“Se fosse un musicista, Bruno ci inviterebbe a un concerto di maree, di piogge, di sete fruscianti, di stelle cadenti, di bisbigli.
E ci farebbe riudire voci che ci erano passate accanto mentre stavamo distratti…”
Ernesto Nathan Rogers
Il primo articolo lo dedico ad un inventore ‘moderno’, un artista eclettico legato al mondo dei fanciulli e dei loro giochi, Bruno Munari (Milano, 24 ottobre 1907 – Milano 29 settembre 1998).
Lo scelgo perchè è uno di quei personaggi che ti sembra di conoscere da sempre e per il fatto che non ci sia più… ti manca un pò !
‘Bruno Munari è stato artista, designer, educatore, scrittore. La sua una vitalità straordinaria, alimentata sempre da ironia e curiosità.
Nato a Milano, è stato un grandissimo inventore. Così ci racconta della sua nascita e della sua vita d’artista: «All’improvviso senza che nessuno mi avesse avvertito prima, mi trovai completamente nudo in piena città di Milano, il 24 ottobre 1907.
Mio padre aveva rapporti con le più alte personalità della città essendo stato cameriere al Gambrinus, il grande Caffè Concerto di piazza della Scala, dove si riunivano tutte le persone importanti a bere un tamarindo dopo lo spettacolo.
Mia madre, in conseguenza di ciò, si dava delle arie ricamando ventagli.
A sei anni fui deportato a Badia Polesine, bellissimo paese agricolo dove si coltivavano i bachi da seta e le barbabietole da zucchero. Il caffè veniva dal Brasile, a piedi nudi. Sulla piazza del paese, tutta di marmo rosa, si passeggiava a piedi nudi nelle sere d’estate. Nel caffè niente zucchero.

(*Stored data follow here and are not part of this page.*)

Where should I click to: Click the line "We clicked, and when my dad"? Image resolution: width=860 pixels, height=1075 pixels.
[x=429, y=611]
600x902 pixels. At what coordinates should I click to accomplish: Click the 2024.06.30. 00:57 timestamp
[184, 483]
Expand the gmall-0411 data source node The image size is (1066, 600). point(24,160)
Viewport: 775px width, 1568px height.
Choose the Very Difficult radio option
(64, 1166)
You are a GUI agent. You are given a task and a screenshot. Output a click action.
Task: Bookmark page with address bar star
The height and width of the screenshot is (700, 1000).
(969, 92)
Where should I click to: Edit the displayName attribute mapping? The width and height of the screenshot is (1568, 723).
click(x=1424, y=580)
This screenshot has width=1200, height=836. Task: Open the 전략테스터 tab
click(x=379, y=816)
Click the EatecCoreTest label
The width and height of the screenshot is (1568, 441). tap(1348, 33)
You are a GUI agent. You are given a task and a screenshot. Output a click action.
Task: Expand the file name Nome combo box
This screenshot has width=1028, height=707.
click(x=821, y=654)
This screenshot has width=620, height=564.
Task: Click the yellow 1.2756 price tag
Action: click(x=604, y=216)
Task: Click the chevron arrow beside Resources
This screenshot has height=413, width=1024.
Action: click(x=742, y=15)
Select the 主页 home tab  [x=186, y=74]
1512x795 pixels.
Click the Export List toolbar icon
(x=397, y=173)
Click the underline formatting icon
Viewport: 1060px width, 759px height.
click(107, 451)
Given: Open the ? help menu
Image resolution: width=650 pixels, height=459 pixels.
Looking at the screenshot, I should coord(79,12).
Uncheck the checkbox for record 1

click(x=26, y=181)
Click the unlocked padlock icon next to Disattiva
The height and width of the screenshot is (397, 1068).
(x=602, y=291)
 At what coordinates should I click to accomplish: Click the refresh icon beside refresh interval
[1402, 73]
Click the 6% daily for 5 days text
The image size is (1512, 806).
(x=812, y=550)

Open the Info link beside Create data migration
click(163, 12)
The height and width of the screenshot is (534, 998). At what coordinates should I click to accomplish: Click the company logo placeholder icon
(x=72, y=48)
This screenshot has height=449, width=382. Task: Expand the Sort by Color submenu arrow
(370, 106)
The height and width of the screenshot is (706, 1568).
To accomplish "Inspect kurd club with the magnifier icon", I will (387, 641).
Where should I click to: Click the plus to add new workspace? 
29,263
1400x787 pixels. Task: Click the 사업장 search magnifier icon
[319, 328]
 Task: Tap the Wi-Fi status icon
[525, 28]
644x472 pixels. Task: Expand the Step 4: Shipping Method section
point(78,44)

Le vacche erano nel Foro Boario dove improvvisavano ogni mercoledì (mercato) dei cori, non come alla Scala, ma con molto impegno.
Dopo le vacche ho avuto rapporti carnali con l’arte e sono tornato a Milano nel 1929 e un giorno di nebbia ho conosciuto un poeta futurista Escodamè che mi fece il favore di presentarmi a Filippo Tommaso Marinetti e fu così che inventai lemacchine inutili.
E adesso sono ancora qui a Milano dove qualcuno mi chiede se faccio ancora le macchine inutili oppure se sono parente col corridore (che poi era mio nonno, mentre lo zio Vittorio faceva il liutaio e il cuoco.
Scusatemi se lascio la parentesi aperta».
Quando era ragazzino, Munari, cresciuto a Badia Polesine, una piccola cittadina del Veneto, vicino al fiume Adige, trascorreva molte ore accanto alla ‘Macchina galleggiante’ sull’acqua «ad ammirare lo spettacolo continuo dei colori, delle luci, dei movimenti della Grande Ruota».
Osservava la Grande Ruota che dal fiume pescava penne di gallina, pezzi di carta, foglie di alberi, «alghe ed erbe acquatiche verdi come il vetro morbido», in uno scintillio di gocce, con un rumore di pioggia e con un odore misto di farina, acqua, terra e muschio…
Un bambino dunque ‘immerso’ nella natura con tutti i sensi, contemplatore attivo, attento alla natura in movimento, all’azione dell’acqua e dell’aria… suggestioni potenti che saprà poi trasformare in creazioni artistiche e far vedere anche a noi in un altro modo il mondo in cui viviamo.
Anche da quella esperienza di bambino, così come da tutte le altre (pensiamo a quella con gli artisti futuristi: è venuto a Milano perché li voleva incontrare ed ha iniziato a collaborare con loro già negli anni Trenta), Munari, sempre attento, sensibile, ha saputo trarre un insegnamento, quello che lo ha portato a sviluppare la conoscenza plurisensoriale nei bambini.
«Fin da ragazzo – racconta Munari – sono stato uno sperimentatore…, curioso di vedere cosa si poteva fare con una cosa, oltre a quello che si fa normalmente».